PostNapisane: Pon paź 31, 2005 14:42
przez Gość
iwcia pisze:Mieszkam w takim nieprzyjemnym miejscu w dużej klatce, razem z koleżankami, ale czuję się samotna. Taka jedna fajna duża przychodzi czasami, bardzo ją lubię, biegnę do niej jak tylko ją zobaczę, zawsze mnie pogłaszcze, podrapie pod brodą, mogę wdrapać się jej na kolana i posiedzieć, czuję się wtedy tak bezpiecznie. Bardzo chciałbym z nią pójść, ale ona mówi, że nie może mnie zabrać, opowiada mi tylko o domu, o ludzkich kolanach, o misce która zawsze jest pełna, o ciepłym i miękkim łóżku, nie pamiętam nic z tego. Jestem tutaj już tak długo, nie wiem co to dom, co to jest łóżko i nie pamiętam miski, która jest zawsze pełna. Duża obiecała, że mi to wszystko pokaże.
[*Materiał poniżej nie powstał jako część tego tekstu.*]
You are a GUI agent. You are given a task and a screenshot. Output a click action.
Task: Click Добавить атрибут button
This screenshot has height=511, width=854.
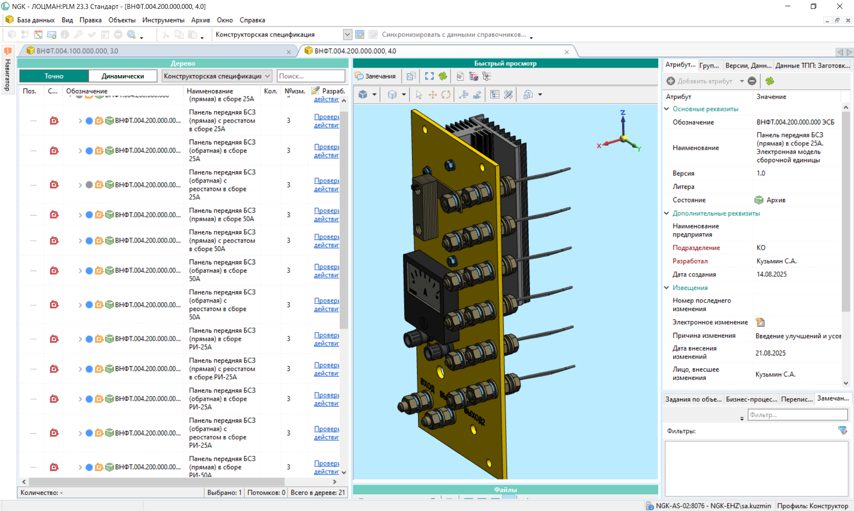click(x=700, y=81)
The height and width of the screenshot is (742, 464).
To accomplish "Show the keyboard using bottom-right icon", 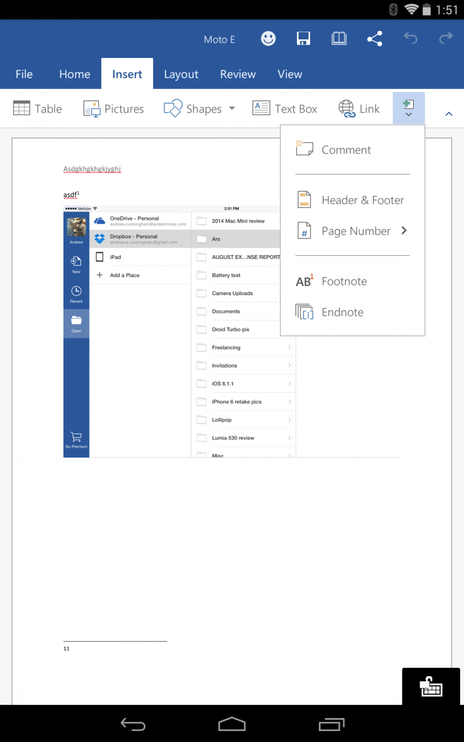I will click(431, 687).
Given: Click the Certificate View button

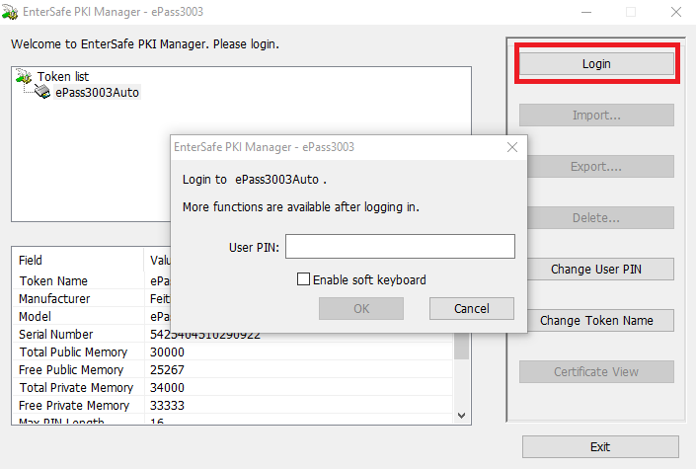Looking at the screenshot, I should point(597,372).
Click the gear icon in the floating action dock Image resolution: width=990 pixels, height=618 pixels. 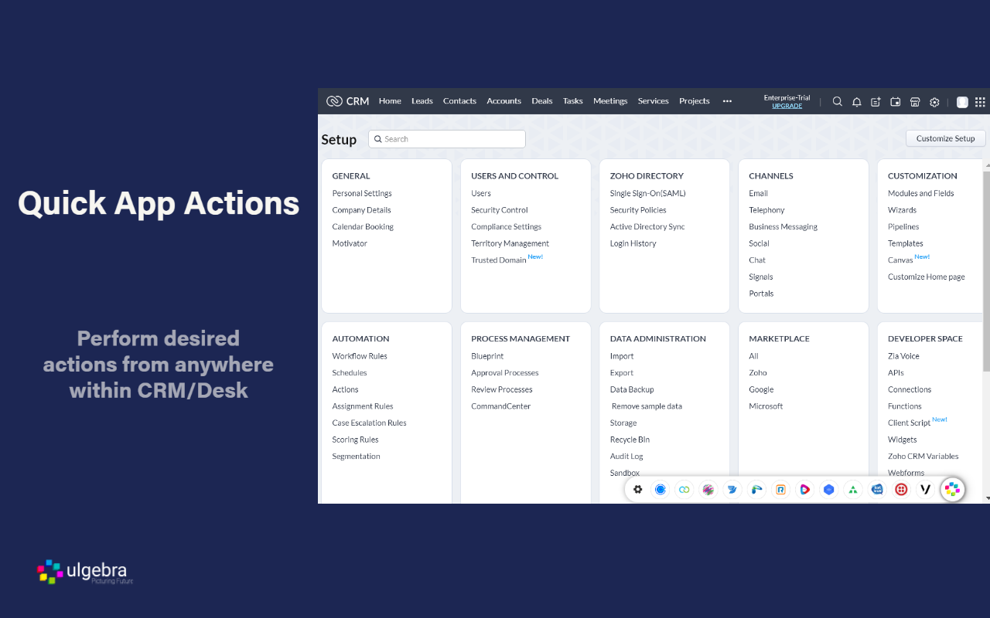[637, 489]
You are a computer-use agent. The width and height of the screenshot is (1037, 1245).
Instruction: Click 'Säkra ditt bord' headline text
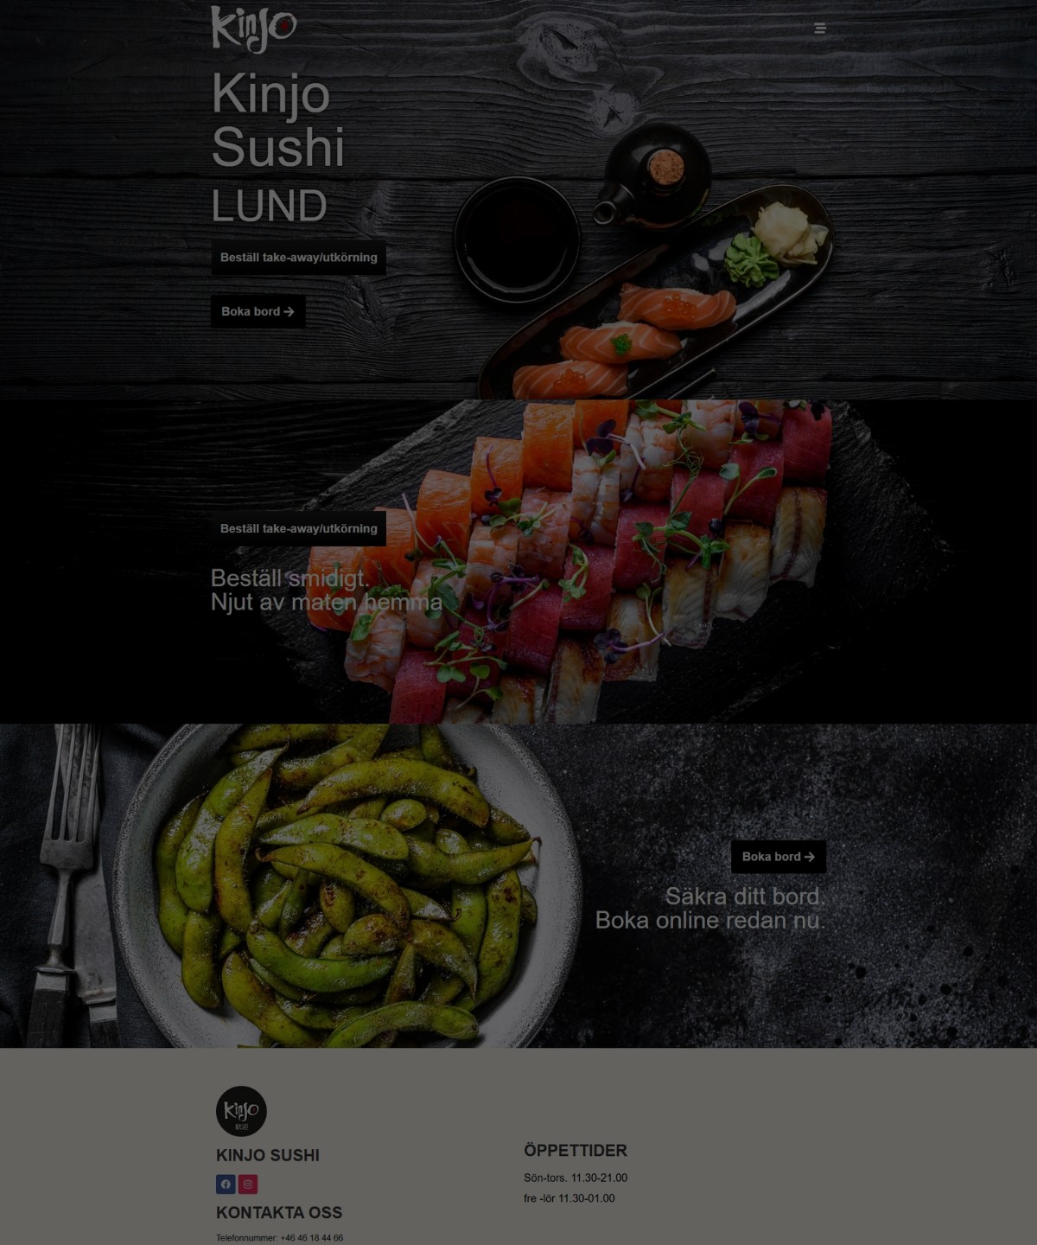pyautogui.click(x=745, y=896)
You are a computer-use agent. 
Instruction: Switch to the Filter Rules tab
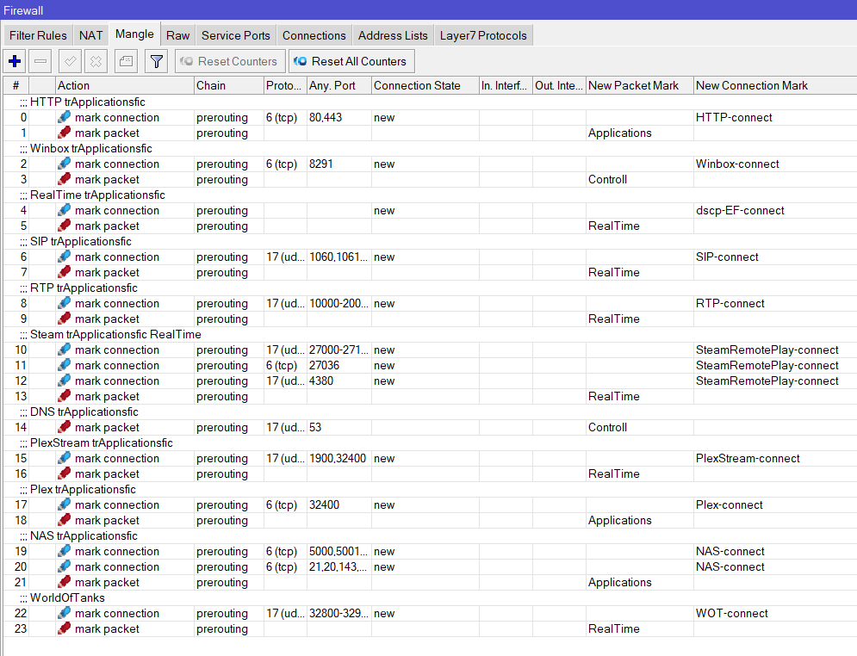(39, 35)
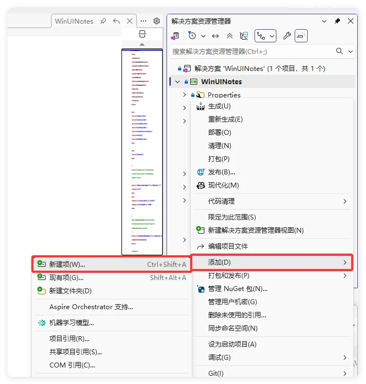Click the settings gear beside the tab strip
The height and width of the screenshot is (384, 366).
tap(157, 21)
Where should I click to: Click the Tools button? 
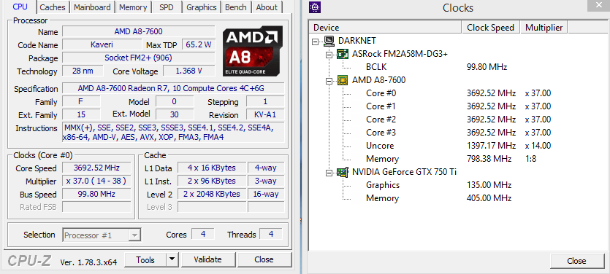(x=145, y=259)
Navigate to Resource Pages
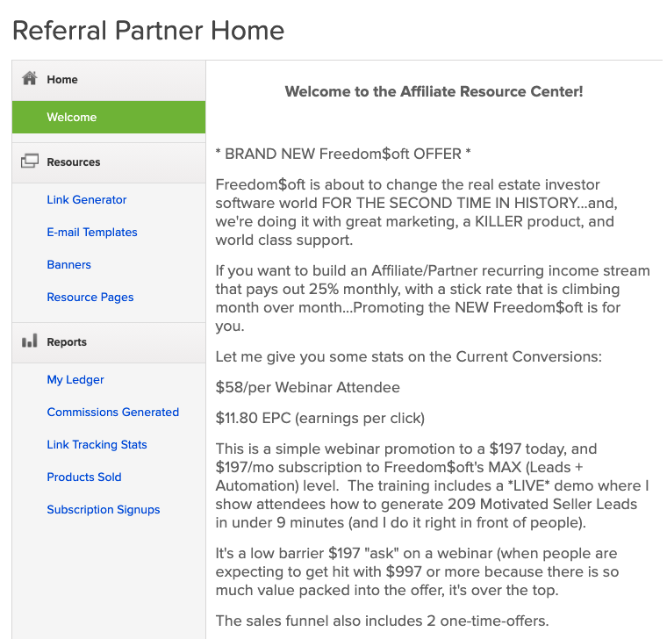The height and width of the screenshot is (639, 667). [x=90, y=297]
Tak się boje jak odchodzi, że już więcej nie przyjdzie i nie zabierze mnie i będę musiała mieszkać tutaj już końca i umrę sama bez swojego człowieka.


ObrazekObrazek


Ta drobna buro – biała koteczka większą część swojego życia spędziła w łódzkim schronisku :( , trafiła tam jak miała ok. 6 miesięcy, została zamknięta w kociarni z dorosłymi kotami i tam jest do dziś. :cry: Teraz ma 2 lata i bardzo chce mieć dom, jest uroczą subtelną koteczką, bardzo kocha ludzi.